First, I'm sorry this change has caused such problems and that we were
not aware of the problems earlier.  Part of the reason we make test
releases available well in advance of the final releases is to discover
such problems and find solutions for them.  Before version 3.3 was
released in May of 1997, we announced and released several beta test
versions, and included information about the name restrictions in the
prerelease documentation

  http://www.unidata.ucar.edu/packages/netcdf/prerelease.html

    In the previous library, there was no checking that the characters
    used in the name of a netCDF object were compatible with CDL
    restrictions. The ncdump and ncgen utilities that use CDL permit
    only alphanumeric characters, "_" and "-" in names. Now this
    restriction is also enforced by the library for creation of new
    dimensions, variables, and attributes. Previously existing
    components with names like "@*#.^&* !" will still work OK.

but we heard no feedback that this change would cause any problems.

Second, I was not suggesting that you store your data in a "patched
netCDF format".  The format would still be the same, it's just that the
library restriction on new names would be removed.  Any application
linked with an unmodified netCDF 2.x or 3.x library would be able to
read or modify your files, just as they can now read or modify files
created with netCDF 2.x versions, even if variable names contain unusual
non-alphanumeric characters.  I was only suggesting that you apply a
patch to remove the naming restriction where netCDF files must be
written with names that include characters such as "()[]@#:".  This
seems to me as if it would be less trouble than changing the variable
names to not use these characters, and to make this option easier, I've
described and included the necessary patch in the "Known Problems with
the netCDF 3.4 Distribution" page at

  http://www.unidata.ucar.edu/packages/netcdf/known_problems.html

I discovered in testing this that I needed to also remove some tests for
"bad names" in the C and Fortran interface tests, so these changes are
also included with the above patch.

> I have written a complex reading writing function for our datasets. I will
> explain what's are the main problems.
> 
> - We have a lot of chemical experimental datasets. For the names of the
> variables we have decided to use the ASAD name convention. This is an
> international standard too.
> It is defined by Paul D.Brown & Oliver Wild, Cambridge Centre for Atmospheric
> Science, Cambridge.
> They have defined thats O singled 1D will be written as O(1D).
> 
> Some of the other working examples are Br, Br2,  BrCl,  BrO,  BrONO, BrONO2,
> BrSH, C,  C2Cl4, C2H2
> 
> At this point I have the following problem.
> If I aggree to your definition of only alphanumerical signs in the variable
> name without '()' I will disagree to the ASAD community. If I aggree to
> ASAD I have to disagree to netCDF naming conventions.

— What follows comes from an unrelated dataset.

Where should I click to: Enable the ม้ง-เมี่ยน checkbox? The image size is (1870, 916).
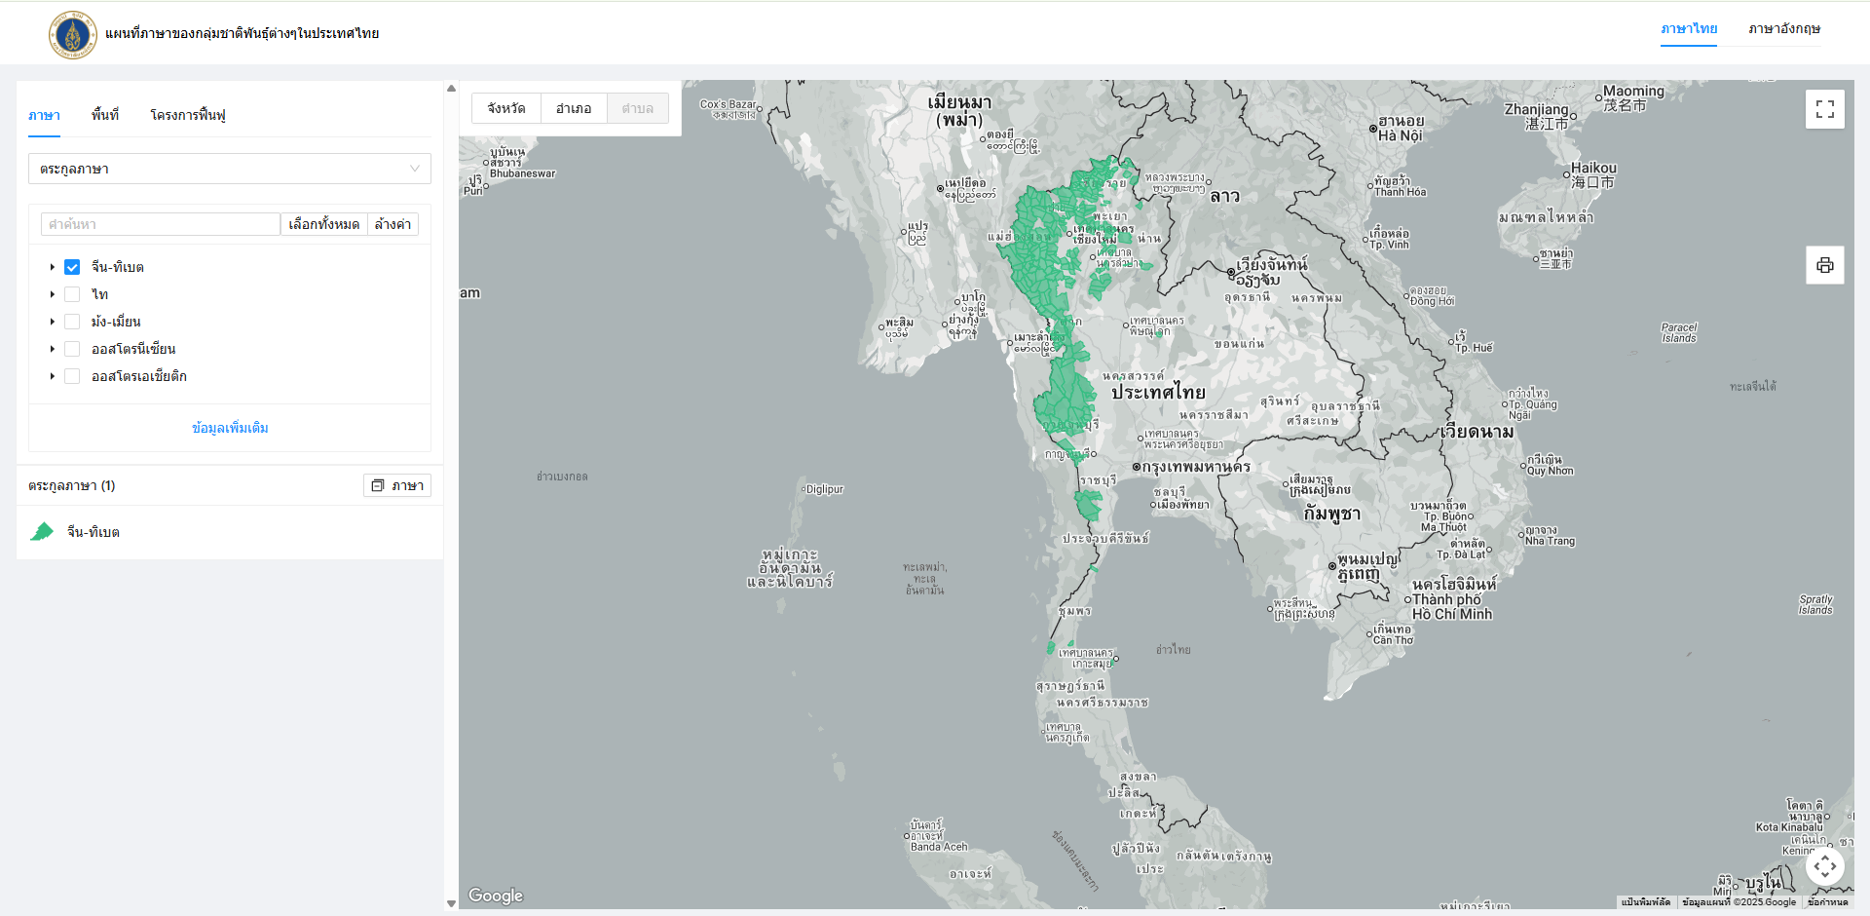coord(72,322)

With the patch mentioned above, you can be consistent with the ASAD name
conventions.  We only made this change as a way to try to satisfy users
who were having problems with the inconsistency between CDL and netCDF
names, but you must not have encountered any such problems, since you
apparently have been using names inconsistent with CDL requirements in
order to be consistent with ASAD conventions.  Below, I try to describe
why some restrictions on characters permitted in CDL names is necessary.

> - In the netCDF Definitions there is no way to define an other variable array
> of data as an attribute of a given variable. For our data belonging to
> experiments we could have for each value for example a standard deviation or
> a counter for the points used for a middling. Or by the time I have a begin_t
> and a end_t used by a time_window for the middeling or interpolation. For
> this case of attributes I am using the "@" sign
> The variables are defined in netCDF e.g. name@STDEV
> My reading routines is able to identify this STDEV belonging to name and will
> add it automaticly to the structure holding all data of name.
> 
> - The sign ":" I have used in the past to sign manipulated data
> I was thinking about using "#" for an other feature too.
> 
> 
> I have a favour to ask you to add some more signs to the CDL format like
> "@ () : #"

The CDL name restrictions are not arbitrary, but rather are dictated by
the ability to write a grammar for a small language (CDL) that
unambiguously represents the structure of netCDF datasets.  For example,
currently the CDL declaration

    float x(m);

means "x" is a floating-point variable of rank 1 with dimension "m".  If
the characters "(" and ")" are permitted in variable names, then this
statement becomes ambiguous, since it could also mean that "x(m)" is a
scalar floating-point variable (of rank 0).  Similarly, the CDL
declaration

    temp:units         = "celsius";

means the "units" attribute of a variable named "temp" has the string
value "celsius".  If the character ":" were allowed in variable names,
this statement becomes ambiguous, since it could also refer to a variable
named "temp:units".  Such ambiguities are a real problem if a simple
parser based on yacc is to be implemented, and ncgen is such a parser.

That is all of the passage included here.